---------- Source extract

For many tourists, traveling to New York City is a voyage inside the TV. It is a pilgrimage to the mise en scène of countless television series and films — indeed to the physical space of fantasy. Certain tourist attractions literalize this feeling: Good Morning America, and Total Request Live invite you to wave, for an instant, out of the screen. In New York City, everything can become charged with a televised memory.
It’s like it was happening on TV, like it was a movie, like it wasn’t real. So many New Yorkers echo the same feeling about the events of September 11. The events — all of our language, every way we try to retell it, the narration becomes epic and filmic — and, by now, saccharine, generic, mythic. That looping image of the towers exploding — everyone, everywhere, was watching, over and over.
Nearly five years later, tourists still flock to Ground Zero, squinting in silence at informational placards attached to the “viewing fence.” A woman sobs as she stands with her three-year old daughter in front of the heading: “No history is without its heartache.” Her daughter dutifully looks up at the sign like it should be speaking to her. Her mother seems to misrecognize the vacant expression as the shock, the sadness of patriotic reality. She squeezes her daughter’s already tightly clenched hand even harder.
All cameras are pointed up. How do you photograph an absence? Tourists also zoom in on well-known images printed on the “historical” placards: memorial candles encircling a photo of the towers ablaze, “The Heroes” — you know the rest, as everyone does by now.

--------------------
---------- Provided material

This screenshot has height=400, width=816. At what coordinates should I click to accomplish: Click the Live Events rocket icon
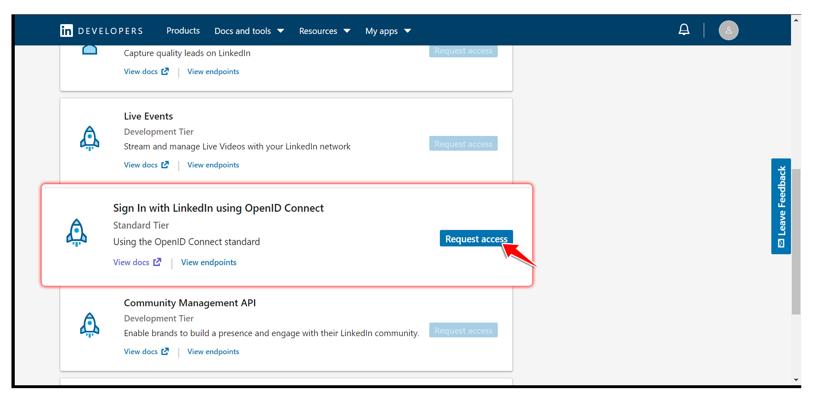[89, 139]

--------------------

[Questions to answer]
(a) Extract part of the essay on New York tourism and television: begin at the words "Nearly five years" and stop after "does by now.".
(b) Please continue the essay on New York tourism and television from the point where it ends.
The lines above are separate from the essay on New York tourism and television.

[Task responses]
(a)
Nearly five years later, tourists still flock to Ground Zero, squinting in silence at informational placards attached to the “viewing fence.” A woman sobs as she stands with her three-year old daughter in front of the heading: “No history is without its heartache.” Her daughter dutifully looks up at the sign like it should be speaking to her. Her mother seems to misrecognize the vacant expression as the shock, the sadness of patriotic reality. She squeezes her daughter’s already tightly clenched hand even harder.
All cameras are pointed up. How do you photograph an absence? Tourists also zoom in on well-known images printed on the “historical” placards: memorial candles encircling a photo of the towers ablaze, “The Heroes” — you know the rest, as everyone does by now.

(b)
I look down into the concrete pit. It’s bizarrely vacant. The only person I see is a security guard walking up and down the temporary metal stairways. Gazing through the “viewing fence,” past the I-beam cross, I try to locate the site of the escalator I only ever stumbled upon by chance. Looking into this memory ditch, I try to remember what it was like to go up that escalator, tucked away behind, or in front of…it was always in shadows, there was a bridge, cars honking, around a corner the escalator opened directly onto the sidewalk, floating up the tunnel, an automatic revolving door, a series of vacant sky-walks, and then — all of a sudden — a shopping mall coliseum with palm trees and a stage and immense windows framing the glorious Hudson River. I used to love the way this space made everything seem totally containable. It was when the aesthetics of corporatism still held a secret awe, when it seemed sort of cool that even air and water were being commodified.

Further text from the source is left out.